>> Start Extracted data
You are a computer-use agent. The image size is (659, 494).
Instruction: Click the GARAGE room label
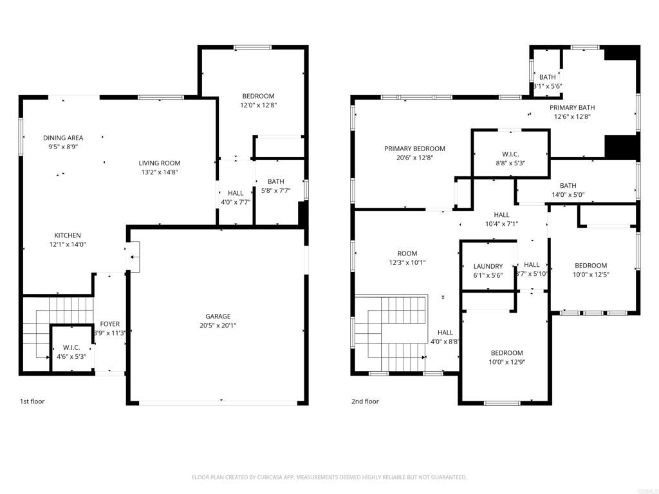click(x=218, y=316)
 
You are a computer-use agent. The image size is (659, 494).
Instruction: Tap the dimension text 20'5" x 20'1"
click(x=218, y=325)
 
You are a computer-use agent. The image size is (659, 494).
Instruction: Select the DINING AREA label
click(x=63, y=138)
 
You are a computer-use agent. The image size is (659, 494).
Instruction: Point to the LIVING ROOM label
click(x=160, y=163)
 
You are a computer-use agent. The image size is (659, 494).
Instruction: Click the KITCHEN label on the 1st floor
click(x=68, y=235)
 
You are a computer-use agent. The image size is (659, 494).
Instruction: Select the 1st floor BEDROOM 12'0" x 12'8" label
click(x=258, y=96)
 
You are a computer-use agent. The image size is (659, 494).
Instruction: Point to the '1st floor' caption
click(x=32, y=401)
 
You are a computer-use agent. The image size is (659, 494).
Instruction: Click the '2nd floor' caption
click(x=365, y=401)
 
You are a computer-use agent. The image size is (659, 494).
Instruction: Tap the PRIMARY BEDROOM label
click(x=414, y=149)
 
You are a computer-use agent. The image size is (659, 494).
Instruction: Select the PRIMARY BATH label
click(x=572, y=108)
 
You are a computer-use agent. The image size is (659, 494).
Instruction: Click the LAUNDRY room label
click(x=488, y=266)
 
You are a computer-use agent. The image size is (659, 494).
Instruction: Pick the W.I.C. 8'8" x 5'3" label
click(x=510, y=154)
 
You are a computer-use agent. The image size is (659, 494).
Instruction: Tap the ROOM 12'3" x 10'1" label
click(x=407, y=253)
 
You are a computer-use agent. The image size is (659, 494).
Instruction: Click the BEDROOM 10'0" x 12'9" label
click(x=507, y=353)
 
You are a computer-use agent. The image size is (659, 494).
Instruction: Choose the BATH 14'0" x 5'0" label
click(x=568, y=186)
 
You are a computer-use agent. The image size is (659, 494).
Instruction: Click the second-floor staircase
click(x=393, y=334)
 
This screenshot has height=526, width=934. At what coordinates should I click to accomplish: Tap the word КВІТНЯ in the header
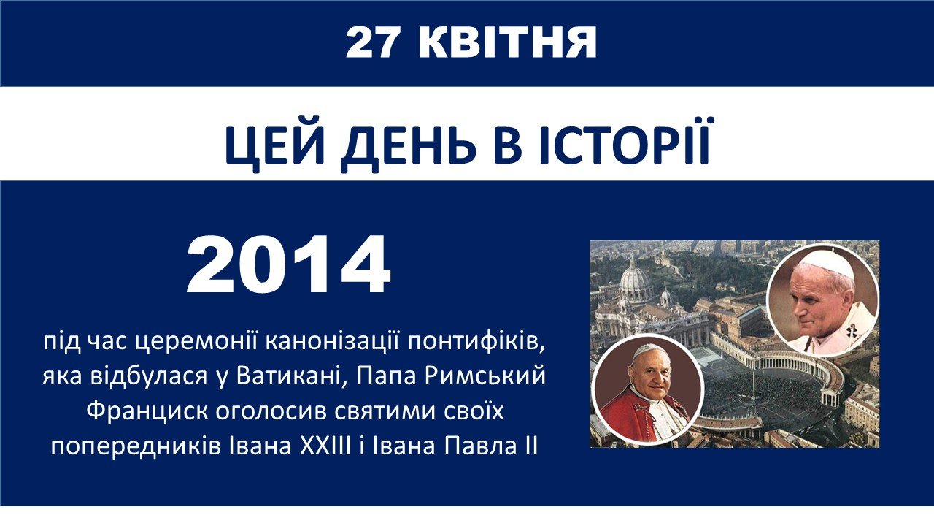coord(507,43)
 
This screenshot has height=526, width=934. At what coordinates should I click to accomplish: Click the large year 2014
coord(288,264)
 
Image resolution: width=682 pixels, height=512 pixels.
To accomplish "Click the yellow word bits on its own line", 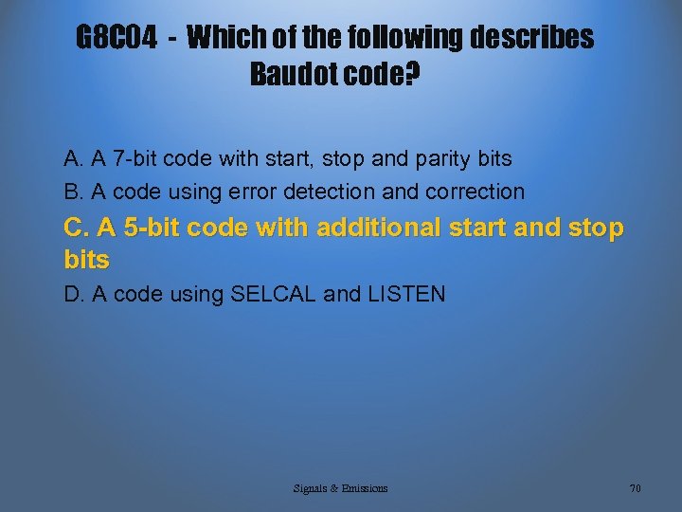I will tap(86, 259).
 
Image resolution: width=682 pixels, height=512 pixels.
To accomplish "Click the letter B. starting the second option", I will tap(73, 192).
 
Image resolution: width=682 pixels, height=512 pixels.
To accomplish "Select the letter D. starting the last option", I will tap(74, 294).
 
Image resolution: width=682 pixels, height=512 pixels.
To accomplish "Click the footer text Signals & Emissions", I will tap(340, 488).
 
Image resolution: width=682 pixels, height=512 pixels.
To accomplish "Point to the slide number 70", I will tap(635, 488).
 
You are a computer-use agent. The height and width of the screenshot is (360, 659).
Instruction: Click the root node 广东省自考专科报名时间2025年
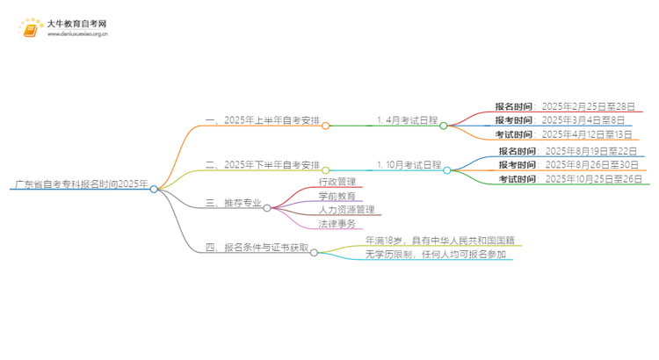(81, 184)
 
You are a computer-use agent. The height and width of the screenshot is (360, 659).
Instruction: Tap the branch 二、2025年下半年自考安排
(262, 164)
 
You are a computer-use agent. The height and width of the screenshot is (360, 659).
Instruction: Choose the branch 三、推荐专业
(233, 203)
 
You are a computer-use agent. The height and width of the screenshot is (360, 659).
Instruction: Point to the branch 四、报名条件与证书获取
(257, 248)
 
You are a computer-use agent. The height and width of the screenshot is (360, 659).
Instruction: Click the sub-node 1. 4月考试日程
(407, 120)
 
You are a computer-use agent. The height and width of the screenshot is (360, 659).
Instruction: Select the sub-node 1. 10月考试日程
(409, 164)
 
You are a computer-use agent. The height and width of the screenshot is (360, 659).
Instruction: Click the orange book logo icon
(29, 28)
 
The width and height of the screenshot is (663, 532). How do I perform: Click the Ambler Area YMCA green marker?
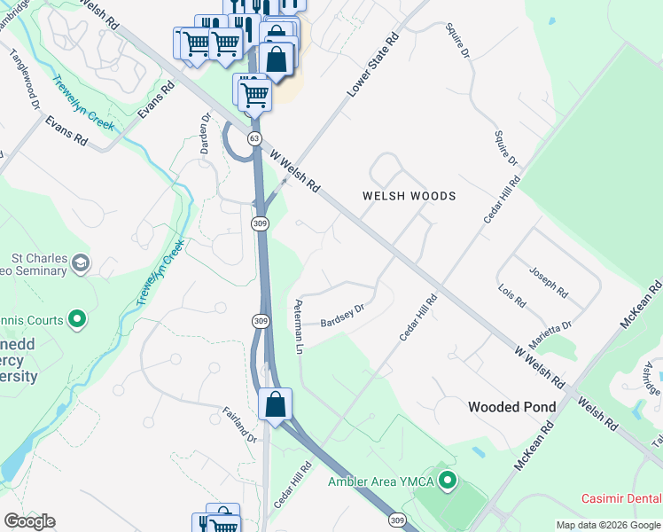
>> End Extracted data
- The problem
Copy out the stretch of lines from the line containing "large year 2014" through the line containing "coord(288,264)", unchanged and with both of those lines included.

- Reply
This screenshot has height=526, width=934. At what coordinates should I click to accomplish: Click the large year 2014
coord(288,264)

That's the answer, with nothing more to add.